Así es, leyeron bien, creo que todos aquellos que me están leyendo, en algún momento de su vida anhelaron tanto algo, que en su mente existía la imposibilidad de realizarlo, y no porque estuvieran perdidos, sino porque el miedo a llevarlo a cabo, nos paralizó y simplemente “no podíamos”, por mucho que quisiéramos; o “no queríamos” por mucho que pudiéramos; o simplemente “no debíamos”, vaya, un sinfín de pretextos. Es un teje y maneje el tomar decisiones en base a un poder, querer y deber, aunque suenen absurdas, son palabras muy pesadas para el hombre, nos llena de responsabilidades y miedos, y eso no es, más que el claro ejemplo del saber tomar una decisión. Pero qué sucede cuando estas simples palabras se convierten en obstáculos para nuestro andar, pues fácil, comenzamos a ver todo de una manera más compleja y difícil de entender, cuando la realidad dictamina lo contrario.

Cuando uno de verdad quiere, de pronto todo se puede y el deber ya no se ve como una obligación, sino como un gusto, si te dejas llevar por el sentimiento de querer, todo por añadidura resulta de manera positiva, o al menos, comienzas a tener satisfacciones de realización y crecimiento y logras tomar decisiones más fácilmente, en torno a tu seguridad, claro, si es que salió como querías, en caso contrario, tampoco te afliges, porque al menos no quedaste con una espinita de intentarlo.

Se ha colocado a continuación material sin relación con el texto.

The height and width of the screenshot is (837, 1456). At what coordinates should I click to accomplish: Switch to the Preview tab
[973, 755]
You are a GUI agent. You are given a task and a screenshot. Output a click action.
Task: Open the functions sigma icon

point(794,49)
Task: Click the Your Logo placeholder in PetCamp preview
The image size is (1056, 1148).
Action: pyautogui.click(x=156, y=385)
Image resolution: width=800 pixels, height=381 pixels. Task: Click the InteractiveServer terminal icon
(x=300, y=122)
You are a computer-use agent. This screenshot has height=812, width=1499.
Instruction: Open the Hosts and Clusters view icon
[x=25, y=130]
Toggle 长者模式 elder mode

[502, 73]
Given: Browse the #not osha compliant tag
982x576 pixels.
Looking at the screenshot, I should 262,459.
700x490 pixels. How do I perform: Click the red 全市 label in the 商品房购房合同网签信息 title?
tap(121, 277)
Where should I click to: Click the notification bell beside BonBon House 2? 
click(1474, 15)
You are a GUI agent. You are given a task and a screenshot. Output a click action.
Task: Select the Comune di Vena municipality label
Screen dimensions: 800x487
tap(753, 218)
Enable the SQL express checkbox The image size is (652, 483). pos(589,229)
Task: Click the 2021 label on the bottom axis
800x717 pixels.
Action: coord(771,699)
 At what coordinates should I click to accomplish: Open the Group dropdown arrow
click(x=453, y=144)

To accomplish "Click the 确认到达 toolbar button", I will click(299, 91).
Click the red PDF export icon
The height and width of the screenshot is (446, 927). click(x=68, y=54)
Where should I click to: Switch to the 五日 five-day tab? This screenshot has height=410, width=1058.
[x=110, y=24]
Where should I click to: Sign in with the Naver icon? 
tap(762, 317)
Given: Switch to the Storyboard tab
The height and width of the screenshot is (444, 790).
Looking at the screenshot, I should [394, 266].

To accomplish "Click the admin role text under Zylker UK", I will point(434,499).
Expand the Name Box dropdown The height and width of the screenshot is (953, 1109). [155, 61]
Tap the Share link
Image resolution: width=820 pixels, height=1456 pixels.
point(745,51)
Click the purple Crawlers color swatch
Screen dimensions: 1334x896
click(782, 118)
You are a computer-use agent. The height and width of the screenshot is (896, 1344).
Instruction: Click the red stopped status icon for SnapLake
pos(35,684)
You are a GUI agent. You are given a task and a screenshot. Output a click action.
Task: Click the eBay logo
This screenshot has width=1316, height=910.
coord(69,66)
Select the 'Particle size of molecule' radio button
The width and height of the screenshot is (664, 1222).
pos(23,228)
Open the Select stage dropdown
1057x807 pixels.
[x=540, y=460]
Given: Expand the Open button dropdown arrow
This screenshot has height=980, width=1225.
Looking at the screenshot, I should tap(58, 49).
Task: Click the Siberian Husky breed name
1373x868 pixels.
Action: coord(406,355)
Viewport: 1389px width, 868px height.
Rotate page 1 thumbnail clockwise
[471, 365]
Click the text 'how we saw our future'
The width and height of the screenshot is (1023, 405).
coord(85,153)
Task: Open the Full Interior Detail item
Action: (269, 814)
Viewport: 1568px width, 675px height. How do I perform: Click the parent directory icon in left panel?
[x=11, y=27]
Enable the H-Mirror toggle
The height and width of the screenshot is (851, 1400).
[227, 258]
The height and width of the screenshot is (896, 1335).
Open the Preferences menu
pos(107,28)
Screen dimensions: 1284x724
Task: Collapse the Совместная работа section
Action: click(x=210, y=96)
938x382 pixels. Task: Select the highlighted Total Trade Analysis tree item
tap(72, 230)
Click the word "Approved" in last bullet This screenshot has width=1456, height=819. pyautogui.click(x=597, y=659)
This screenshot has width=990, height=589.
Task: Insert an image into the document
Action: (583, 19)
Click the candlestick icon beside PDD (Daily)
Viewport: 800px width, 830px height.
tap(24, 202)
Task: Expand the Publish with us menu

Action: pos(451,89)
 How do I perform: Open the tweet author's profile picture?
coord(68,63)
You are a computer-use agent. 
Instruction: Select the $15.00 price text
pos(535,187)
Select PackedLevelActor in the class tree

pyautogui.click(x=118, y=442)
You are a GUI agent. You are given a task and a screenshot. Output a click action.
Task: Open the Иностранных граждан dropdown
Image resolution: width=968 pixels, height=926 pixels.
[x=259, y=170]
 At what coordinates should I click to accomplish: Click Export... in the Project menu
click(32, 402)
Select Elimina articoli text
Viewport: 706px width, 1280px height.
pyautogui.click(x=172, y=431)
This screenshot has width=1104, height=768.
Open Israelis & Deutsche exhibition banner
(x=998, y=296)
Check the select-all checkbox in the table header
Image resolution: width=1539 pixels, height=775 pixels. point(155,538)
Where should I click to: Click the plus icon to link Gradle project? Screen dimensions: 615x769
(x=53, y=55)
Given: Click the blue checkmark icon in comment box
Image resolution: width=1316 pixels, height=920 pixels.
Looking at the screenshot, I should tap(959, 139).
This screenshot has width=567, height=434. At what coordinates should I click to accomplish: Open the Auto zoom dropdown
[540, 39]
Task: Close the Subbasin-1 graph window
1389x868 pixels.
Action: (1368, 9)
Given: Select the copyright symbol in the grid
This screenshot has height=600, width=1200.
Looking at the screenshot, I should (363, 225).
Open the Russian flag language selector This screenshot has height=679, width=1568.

Cuando puedes, basta que con quererlo para impulsarlo, tener al alcance de nosotros las facilidades para lograr nuestro objetivo, es sinónimo de llegar a la meta, ya que, a veces, los obstáculos nos invaden por mucho que tengamos las ganas de hacerlo; es por eso, que si de verdad se puede, todo fluirá como debe ser, bien dicen, poder es querer, pero no confundan el poder de autoridad, ese corrompe a quien lo tiene y se cree con derechos y atribuciones que no le corresponden y hace mal uso de él, con aquél que nos motiva a seguir aprendiendo de la vida. Y por último, cuando se debe, no siempre se quiere y se puede, esta suele ser la forma más compleja de vivir, bajo el deber, y es porque aún no entendemos, que hay obligaciones y situaciones, que por más que seamos renuentes de ellas y tratemos de huir, siempre estarán presentes, por lo que el deber, hará la diferencia en cada uno de nosotros.

Este nos mostrará de qué y para qué estamos hechos. Gracias al deber, podemos regular el sistema y encontrar un balance en la vida, de lo contrario, creo que iríamos sin rumbo y sin una meta fija por cumplir.
Sin embargo, ¿qué sucede cuando no queremos, no podemos o no debemos? Entramos en conflicto interno y nos convertimos en una mar de ideas y pensamientos que no pueden  con nuestro existir; comenzamos con la infinidad de cuestionamientos, poniendo en tela de juicio si nuestras decisiones son las correctas o son las adecuadas para las situaciones que estamos viviendo.

No entendemos, que a veces, no todo será como uno desee, que siempre habrá distintas reacciones a nuestras acciones, pero que nada de eso tiene porque perjudicar nuestra persona, si tenemos bien claro el enfoque que queremos dar. Nos sentimos obligados a ser algo que no somos por miedo al rechazo,  sin embargo, es simple, si de verdad no queremos, no podemos y/o no debemos, lo asimilamos y seguimos avanzando. Es necesario comenzar a vivir de forma que nos haga mejor personas, no para la sociedad, sino para nosotros mismos, por ende, al conseguirlo, seremos mejores seres humanos en este mundo tan extraño que estamos habitando.

No mires todo de manera negativa, permítete dar oportunidades diferentes; cuando quieras, disfrútalo a manos llenas, aun cuando el poder y deber no estén de acuerdo, de ahí aprenderás que a veces el querer solo es pasajero; cuando puedas, todo será más fácil, porque el querer te alentará, y si el deber no está de acuerdo, podrás aceptar de manera positiva, las consecuencias; y cuando debas, no hagas caras, seguramente, es parte de tu formación para ser una mejor persona. Aprende a decidir en conjunto, ya si nada de esto sirve, entonces, busca al azar, puede que sea tu mejor aliady/o tu peor enemigo.